En République du Bénin, la date du 10 janvier de chaque année polarise l’attention de la majorité des citoyens du pays et suscite la curiosité de la diaspora transatlantique[1].C’est la fête nationale du Vodoun. Reconnu comme fête publique courant les années 1991 par les gouvernants, l’attribution d’un moment spécial pour faire honneur aux traditions endogènes à travers la célébration des rites et cultures revêt un caractère sacré qui favorise une plongée dans l’histoire et les traditions ancestrales du Bénin. Au regard du passé historique fort qui unit le Bénin et le monde par le truchement de la traite négrière, ce rendez-vous annuel culturel et cultuel est
devenu pour la diaspora africaine une réponse aux multiples questionnements
liés à la quête identitaire et à la redécouverte de la spiritualité. L’Organisation des
Nations Unies pour l’éducation, la science et la culture (UNESCO) dans son
nouvel agenda de politiques culturelles pour le développement et la
compréhension mutuelle nous rappelle que c’est à travers la culture que
nous donnons un sens à nos vies et développons notre identité.
Dans le but de consolider au sein de l’espace public, l’identité culturelle
reconnue au Bénin comme berceau du vodoun, les actuels gouvernants du pays ont
décidé de revisiter la manière dont la fête traditionnelle des religions
endogènes est célébrée au préalable. En prenant en compte la délimitation de
l’espace public[1] sous le prisme de Jürgen Habermas, nous comprenons que l’objectif des acteurs
de cette réforme culturelle est de faire des festivités un lieu symbolique où
les opinions, les pratiques, et cultes privés sont rendus publics pour
faciliter une meilleure compréhension de la culture Vodun.
A cet effet, depuis l’année 2023, un changement de paradigme s’observe dans le pays. Entrainant
une mutation d’une célébration sobre réduite à une journée vers une réelle institutionnalisation
de cette fête nationale traditionnelle des religions désormais ancrée dans les arts,
la culture et la spiritualité vodoun et qui s’étend sur plusieurs jours[2]. Cette modernité marquée par la création d’un festival d’art, de musique et de brassage culturel dénommé « Vodun Days » contribue ainsi à améliorer la perception générale de l’opinion publique sur la célébration de cette fête des religions traditionnelles. A travers, les artistes de renommée mondiale, invités et toutes les activités diversifiées qui enrichissent ce festival, la diplomatie culturelle du Bénin se retrouve renforcée.
En s’inspirant des travaux de LOMBARD Alain, nous pouvons comprendre que travailler au rayonnement de la culture béninoise s’inscrit dans la mise en place d’une stratégie de diplomatie d’influence[1]. De ce fait, à l’image desgrands évènements culturels mondiaux, la célébration de la fête des religions traditionnelles sous ce nouveau format devient un instrument de repositionnement de la République du Bénin sur la carte du monde comme une destination touristique très attractive. De plus, la tenue des festivités des religions traditionnelles à Ouidah , positionne cette ville comme un puissant outil de marketing urbain[2] pour attirer des capitaux et faciliter le développement social des habitants.

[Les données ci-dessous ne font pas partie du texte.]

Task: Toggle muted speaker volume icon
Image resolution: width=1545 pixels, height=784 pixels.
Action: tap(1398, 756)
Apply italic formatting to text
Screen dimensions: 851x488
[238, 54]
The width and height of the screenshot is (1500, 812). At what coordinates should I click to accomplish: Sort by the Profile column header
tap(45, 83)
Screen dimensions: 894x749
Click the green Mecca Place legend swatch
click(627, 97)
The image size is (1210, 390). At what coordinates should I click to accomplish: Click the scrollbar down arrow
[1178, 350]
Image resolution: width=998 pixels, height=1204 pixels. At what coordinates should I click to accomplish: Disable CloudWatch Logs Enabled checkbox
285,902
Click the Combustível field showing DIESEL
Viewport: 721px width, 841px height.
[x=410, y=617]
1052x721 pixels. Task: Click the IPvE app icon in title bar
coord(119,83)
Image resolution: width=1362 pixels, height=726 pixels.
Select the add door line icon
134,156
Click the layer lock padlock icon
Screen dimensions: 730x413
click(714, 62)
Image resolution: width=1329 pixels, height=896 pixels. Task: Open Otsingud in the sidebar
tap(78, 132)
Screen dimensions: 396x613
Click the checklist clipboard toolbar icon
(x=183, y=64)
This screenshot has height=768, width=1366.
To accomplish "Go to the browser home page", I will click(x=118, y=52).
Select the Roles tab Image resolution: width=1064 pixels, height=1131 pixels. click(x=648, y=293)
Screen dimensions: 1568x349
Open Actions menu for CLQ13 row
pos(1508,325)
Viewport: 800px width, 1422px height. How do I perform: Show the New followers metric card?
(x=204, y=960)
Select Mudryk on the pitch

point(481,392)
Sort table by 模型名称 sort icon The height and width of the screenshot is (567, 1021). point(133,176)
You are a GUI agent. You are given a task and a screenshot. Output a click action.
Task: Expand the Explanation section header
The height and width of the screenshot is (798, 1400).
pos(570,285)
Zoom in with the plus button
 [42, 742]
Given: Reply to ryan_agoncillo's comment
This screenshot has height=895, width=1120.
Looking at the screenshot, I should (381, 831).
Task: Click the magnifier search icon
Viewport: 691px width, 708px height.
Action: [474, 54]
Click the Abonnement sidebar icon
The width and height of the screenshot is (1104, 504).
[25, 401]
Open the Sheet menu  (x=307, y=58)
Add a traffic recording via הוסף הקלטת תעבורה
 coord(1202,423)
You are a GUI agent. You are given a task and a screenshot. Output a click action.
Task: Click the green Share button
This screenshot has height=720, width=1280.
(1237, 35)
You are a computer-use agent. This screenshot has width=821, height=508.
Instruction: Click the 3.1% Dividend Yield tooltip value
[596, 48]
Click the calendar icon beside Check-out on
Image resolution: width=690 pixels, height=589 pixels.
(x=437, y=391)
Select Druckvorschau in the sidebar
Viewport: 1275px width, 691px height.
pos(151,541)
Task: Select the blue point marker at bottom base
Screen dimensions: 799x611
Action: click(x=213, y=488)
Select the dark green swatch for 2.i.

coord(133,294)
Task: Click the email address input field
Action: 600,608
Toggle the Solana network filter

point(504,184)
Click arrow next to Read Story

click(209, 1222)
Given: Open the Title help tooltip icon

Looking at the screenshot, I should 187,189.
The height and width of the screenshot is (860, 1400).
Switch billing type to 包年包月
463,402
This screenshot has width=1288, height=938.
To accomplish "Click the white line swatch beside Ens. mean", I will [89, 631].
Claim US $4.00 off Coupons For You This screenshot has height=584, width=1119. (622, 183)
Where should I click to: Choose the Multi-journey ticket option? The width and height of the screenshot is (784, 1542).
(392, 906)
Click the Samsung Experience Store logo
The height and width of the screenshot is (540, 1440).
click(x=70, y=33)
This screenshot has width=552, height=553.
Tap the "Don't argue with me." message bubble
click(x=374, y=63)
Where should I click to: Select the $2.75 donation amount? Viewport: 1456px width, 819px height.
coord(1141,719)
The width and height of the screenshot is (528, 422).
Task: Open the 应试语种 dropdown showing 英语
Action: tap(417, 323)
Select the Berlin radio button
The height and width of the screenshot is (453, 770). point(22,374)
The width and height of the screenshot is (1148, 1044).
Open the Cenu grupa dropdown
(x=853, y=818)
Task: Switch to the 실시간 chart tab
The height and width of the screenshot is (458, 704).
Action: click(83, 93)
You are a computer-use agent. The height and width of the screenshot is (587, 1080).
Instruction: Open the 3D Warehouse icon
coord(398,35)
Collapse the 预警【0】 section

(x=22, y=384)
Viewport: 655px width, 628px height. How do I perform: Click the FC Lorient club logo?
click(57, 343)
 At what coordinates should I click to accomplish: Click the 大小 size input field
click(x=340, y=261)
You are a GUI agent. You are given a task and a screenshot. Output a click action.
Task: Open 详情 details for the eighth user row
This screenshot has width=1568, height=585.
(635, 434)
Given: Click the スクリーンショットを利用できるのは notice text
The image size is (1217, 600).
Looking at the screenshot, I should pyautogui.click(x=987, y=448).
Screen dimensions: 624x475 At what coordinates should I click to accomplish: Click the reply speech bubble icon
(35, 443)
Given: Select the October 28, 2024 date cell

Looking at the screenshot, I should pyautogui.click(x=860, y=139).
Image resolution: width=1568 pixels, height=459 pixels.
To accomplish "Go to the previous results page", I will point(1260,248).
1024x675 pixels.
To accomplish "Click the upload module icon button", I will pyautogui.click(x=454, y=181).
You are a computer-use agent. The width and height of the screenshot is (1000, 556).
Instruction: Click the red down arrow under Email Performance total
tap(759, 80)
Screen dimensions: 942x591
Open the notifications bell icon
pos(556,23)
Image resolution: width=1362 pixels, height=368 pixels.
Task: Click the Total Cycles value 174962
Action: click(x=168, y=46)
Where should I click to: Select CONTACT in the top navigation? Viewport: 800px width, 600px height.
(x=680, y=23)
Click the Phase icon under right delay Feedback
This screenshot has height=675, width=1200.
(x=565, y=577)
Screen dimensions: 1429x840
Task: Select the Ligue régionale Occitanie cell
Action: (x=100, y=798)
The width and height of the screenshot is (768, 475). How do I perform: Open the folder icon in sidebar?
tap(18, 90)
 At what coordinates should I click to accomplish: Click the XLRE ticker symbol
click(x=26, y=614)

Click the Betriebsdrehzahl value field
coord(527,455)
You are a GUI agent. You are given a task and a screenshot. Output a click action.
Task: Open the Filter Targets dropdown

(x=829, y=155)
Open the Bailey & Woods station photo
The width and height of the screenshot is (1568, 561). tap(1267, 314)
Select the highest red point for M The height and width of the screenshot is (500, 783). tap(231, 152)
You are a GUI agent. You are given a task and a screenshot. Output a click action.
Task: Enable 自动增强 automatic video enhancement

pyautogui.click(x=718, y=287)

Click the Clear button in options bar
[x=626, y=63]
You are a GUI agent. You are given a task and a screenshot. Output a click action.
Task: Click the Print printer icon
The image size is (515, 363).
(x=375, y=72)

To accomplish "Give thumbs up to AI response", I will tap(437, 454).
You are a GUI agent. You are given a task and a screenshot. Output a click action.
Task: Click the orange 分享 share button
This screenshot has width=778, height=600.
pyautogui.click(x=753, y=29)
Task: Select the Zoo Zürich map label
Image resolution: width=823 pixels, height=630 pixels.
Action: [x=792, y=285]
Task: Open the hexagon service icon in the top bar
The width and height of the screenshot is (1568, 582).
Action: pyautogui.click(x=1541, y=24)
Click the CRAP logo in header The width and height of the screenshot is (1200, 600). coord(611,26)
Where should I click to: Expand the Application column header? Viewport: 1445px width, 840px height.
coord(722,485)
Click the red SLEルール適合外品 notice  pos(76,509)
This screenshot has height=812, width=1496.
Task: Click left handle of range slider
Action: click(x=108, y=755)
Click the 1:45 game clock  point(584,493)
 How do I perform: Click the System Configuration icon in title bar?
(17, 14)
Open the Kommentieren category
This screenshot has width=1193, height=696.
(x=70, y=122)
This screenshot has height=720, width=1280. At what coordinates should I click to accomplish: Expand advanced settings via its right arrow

[1] LOMBARD Alain, La diplomatie culturelle, Presses Universitaires de France, Quesais-je, Paris, 2022, 128p
ROSEMBERG Muriel, Le Marketing urbain en question : production d’espace et dediscours dans quatre projets de villes, édition Anthropos, collection ville,Paris, 2000, 184p
PAQUOT Thierry, L’espace public, LaDécouverte, Collection Repères, 2024, 128p
Loi n°2024-32 du 02 septembre 2024fixant la fête annuelle des religions traditionnelles en République du Bénin.
CHIVALLON Christine, L’esclavage : du souvenir à la mémoire :contribution à une anthropologie de la Caraïbe, Karthala, 2012, 618p.